Learn about forest microbes that can survive big fires

A new study from UC Riverside shows that fungi and bacteria that can survive large fires in the Tanoac redwood forest are "cousins" of microbes that often multiply when they sense a flame.

Fires of unprecedented size and intensity, known as mega-fires, are becoming more common. In the west, climate change is causing temperatures to rise and snow to melt earlier, extending the dry season when forests are most vulnerable to fires.

Although some ecosystems have adapted to less intense fires, little is known about how plants or the associated soil microbiome respond to large fires, especially in California's charismatic redwood forests.

"Plants are unlikely to recover from a major fire without beneficial fungi to provide nutrients to the roots or bacteria to dump extra carbon and nitrogen into the soil after a fire," said Sidney Glassman, UCR mycologist and lead author of the study. "Understanding the microbes is key to any recovery effort."
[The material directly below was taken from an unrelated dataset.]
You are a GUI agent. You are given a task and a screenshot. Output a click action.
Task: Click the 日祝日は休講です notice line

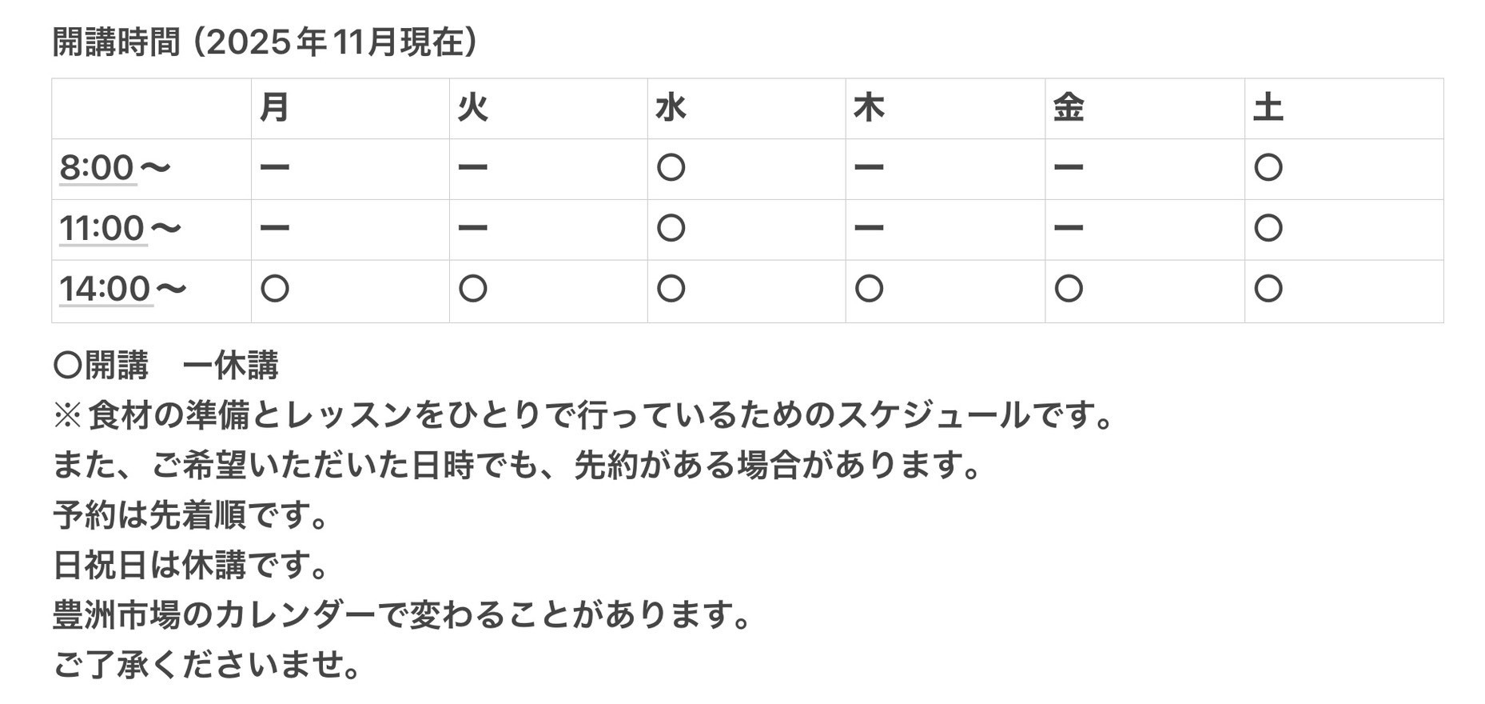(191, 565)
The UCR team contributed to this understanding with an article in Molecular Ecology.

In addition to examining the effects of mega-fires on microbes in the Tanoac redwood forest, the study is unusual for other reasons. Soil samples were collected from the same plot in Monterey County before and immediately after the 2016 Soberanes fires.
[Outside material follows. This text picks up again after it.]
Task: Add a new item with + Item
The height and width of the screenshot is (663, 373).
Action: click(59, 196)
"To get data like this, researchers have to burn the properties themselves. It's complicated to predict exactly where a burn will occur," Glassman said.

The team was not surprised to see that the fires at Sobernes had a significant impact on bacterial and fungal communities, with a 70% reduction in microbial species. However, they were surprised that some yeast and bacteria not only survived the fire but also reproduced.

The growing bacteria include actinobacteria, responsible for breaking down plant matter. The team also found an increase in Firmicutes, which are known to promote plant growth, control plant pathogens, and scavenge heavy metals from the soil.

In the fungi category, the team found a significant increase in heat-resistant Basidioascus yeast, which can break down various components in wood, including lignin, the healthy part of plant cell walls that gives them structure and protects them from insect attack.